-- Start of Extract --

Hester v. Sawyers

Decision Date07 September 1937
Docket NumberNo. 4230.,4230.
Citation41 N.M. 497,71 P.2d 646
PartiesHESTERv.SAWYERS et al.
CourtNew Mexico Supreme Court

OPINION TEXT STARTS HERE

Appeal from District Court, Grant County; George W. Hay, Judge.

Action by Joan Hester against W. W. Sawyers, Elizabeth C. T. Warren, attorney in fact for Joan Hester, and Elizabeth C. T. Warren, individually. Judgment for defendants, and plaintiff appeals.

Affirmed.

A party who abandoned an old road over the land of another, in which he had the permissive right of user, and established a new road over such land subsequent to its inclosure, and kept such road graded and in repair, exercising control thereover for more than ten years, acquired a prescriptive right in such new right of way in the absence of proof that such use was permissive, since it was presumed after ten years' use to have been hostile, adverse, and acquiesced in by the owner of the land.

Hubert O. Robertson, of Silver City, for appellant.

Wilson & Woodbury, of Silver City, for appellees.

BRICE, Justice.

[1] It will be unnecessary to refer to the pleadings. The question is whether the district court erred in holding that appellee has title by prescription to a right of way over appellant's land.

If there is substantial evidence to support the findings and judgment of the court, it will not be disturbed by us. The evidentiary facts are practically undisputed and are as follows:

The parties are adjoining landowners. At the time and before appellee bought his property in 1920, appellant was the owner of the land over which the easement is claimed. Persons owning land on three sides had theretofore built fences around their own land, thus in effect placing fences on three sides of appellant's land; but the east side was open and all persons desiring so to do, could pass across it.

The two tracts of land are separated by a fence belonging to appellee, which is appellant's west boundary. The original way had its beginning at appellee's house, passed an opening in the fence, and ran easterly across appellant's land to a road along her boundary, which at that time was unfenced.

In 1922 a golf club secured the consent of appellant to place a fence along the east boundary, thus inclosing the land; after which it was used in part as a golf course. Appellee claimed a right to pass over the land at that time, though he did not know who owned it. The golf club secured his consent to the building of the fence. He had no deed to the road, paid no taxes on it, and based his claim of right on the fact that “it was the only way to get in and out and had been used for years.”

At the time the east fence was built the road was materially changed. From the west boundary it followed the old road a very short distance, then turned away to the south of it some distance, thereafter paralleling it for the greater distance across appellant's land, and terminated on the road at the east side in a lane south of “the old road.” A map was introduced in evidence showing the “old road,” and the “present road,” from which it appears that they are not substantially at the same location, though practically parallel.

Since the east fence was built, appellee, his tenants, visitors, and those having business with him (and no other persons), have used the road daily and openly, without interruption or objection from any one until just prior to the filing of this suit in the district court. Appellee did not have the affirmative consent or authority of appellant, or any person, to use the road. When he gave his consent to the golf club to build the fence, he stated to its representative: “I don't lose my right to come down and out of this canyon.” He sells lumber at his house and has no other way out. He did not buy his land from appellant. He testified: “My business is selling lumber at my claim up above my house, with no other way than this road to get to and from my place. I have rent houses and this road is the only way my tenants have to go back and forth. If the road is closed I will have to discontinue my business and move out of there. I claim this road as my right of way.”

-- End of Extract --
-- Start of Provided data --

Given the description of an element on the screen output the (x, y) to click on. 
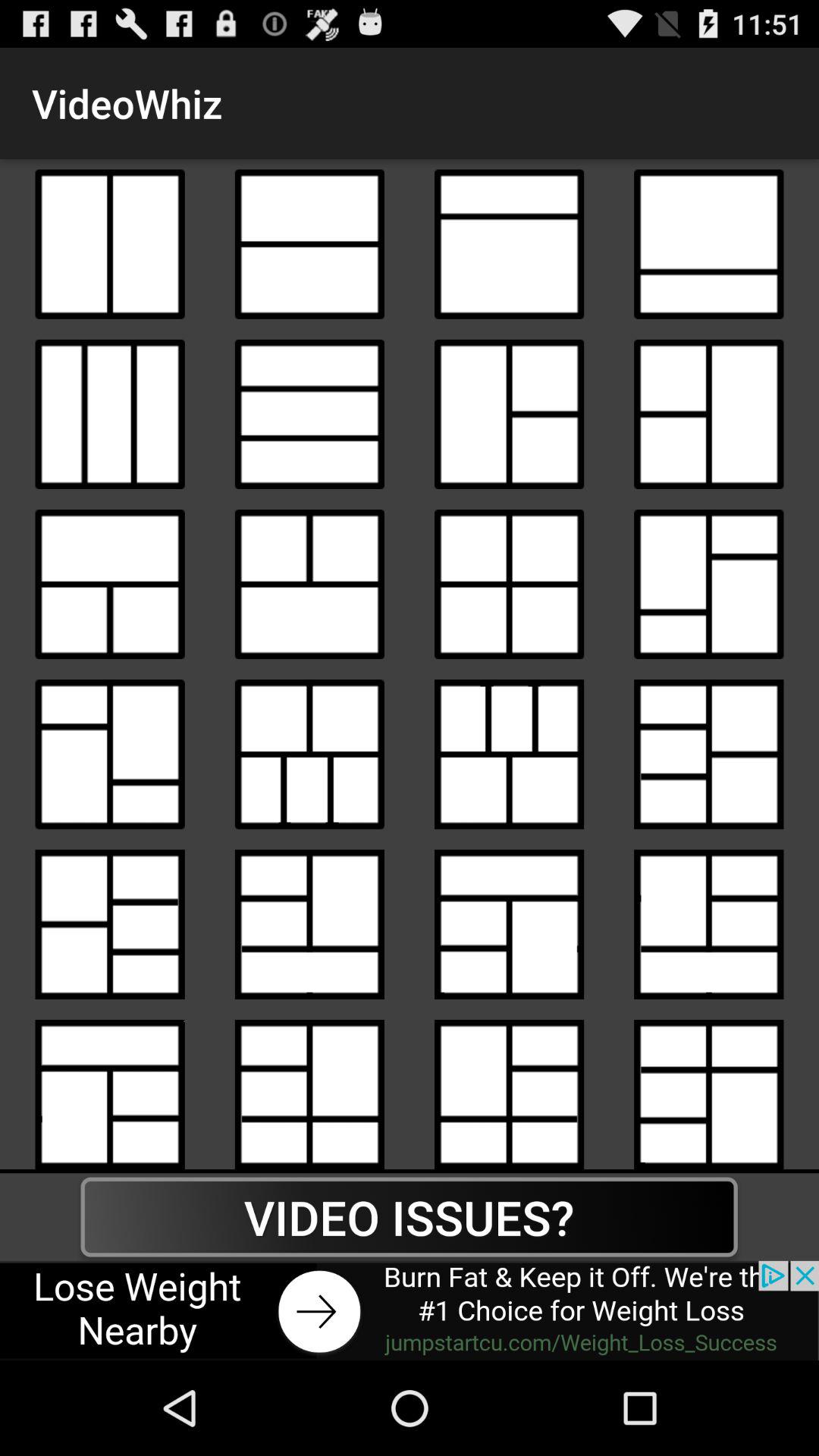
collage model box (309, 414)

-- End of Provided data --

Set of tasks:
• A. Could you rewrite the Hester v. Sawyers opinion between "A party who" and "over appellant's land.", inclusive, with "Deming" in place of "Silver City" wherever it appears?
• B. Answer these questions on the Hester v. Sawyers opinion:
(i) In what year did appellee buy his property?
(ii) What group secured appellant's consent to place a fence along the east boundary, and in what year?
(iii) What does appellee sell at his house?
• C. Could you continue the Hester v. Sawyers opinion from where it stops?

Outputs in order:
• A.
A party who abandoned an old road over the land of another, in which he had the permissive right of user, and established a new road over such land subsequent to its inclosure, and kept such road graded and in repair, exercising control thereover for more than ten years, acquired a prescriptive right in such new right of way in the absence of proof that such use was permissive, since it was presumed after ten years' use to have been hostile, adverse, and acquiesced in by the owner of the land.

Hubert O. Robertson, of Deming, for appellant.

Wilson & Woodbury, of Deming, for appellees.

BRICE, Justice.

[1] It will be unnecessary to refer to the pleadings. The question is whether the district court erred in holding that appellee has title by prescription to a right of way over appellant's land.

• B.
(i) 1920
(ii) A golf club, in 1922
(iii) Lumber

• C.
Since the east fence was built, more than ten years prior to the filing of this suit, appellee has continuously graded and kept the road in condition for travel for his own use.

Just prior to the filing of this suit the appellant saw the appellee and insisted that he change the road to run further north so that it would interfere less with her property. Appellee agreed to do this, and to that end began the grading of a new road. This appellant claimed did not comply with her directions, so she closed appellee out with a fence, which was torn down by him. This suit followed.

[2][3][4][5] There is no specific statute in this state under which title to an easement or other incorporeal hereditament can be obtained by prescription, but appellant claims that section 83-122, Comp.St.1929, applies to corporeal and incorporeal hereditaments. It reads in part as follows: “No person or persons, nor their children or heirs, shall have, sue or maintain any action or suit, either in law or equity, for any lands, tenements or hereditaments, against any one having adverse possession of the same continuously in good faith, under color of title, but within ten years next after his, her or their right to commence, have or maintain such suit shall have come, fallen or accrued, and all suits, either in law or equity, for the recovery of any lands, tenements or hereditaments so held, shall be commenced within ten years next after the cause of action therefor has accrued: ***‘ Adverse possession’ is defined to be an actual and visible appropriation of land, commenced and continued under a color of title and claim of right inconsistent with and hostile to the claim of another.”

If this statute applies to easements, then appellee has no title for he does not claim, nor did he prove, color of title.

It was the ancient rule of law that the words “lands, tenements or hereditaments” comprehended only freehold estates and did not apply to easements or other incorporeal hereditaments, Hutchinson v. Bramhall, 42 N.J.Eq. 372, 7 A. 873; likewise statutes of limitation like that to which we have referred, which bar actions to recover lands held adversely under color of title for a period of years, are generally held to apply to corporeal hereditaments only.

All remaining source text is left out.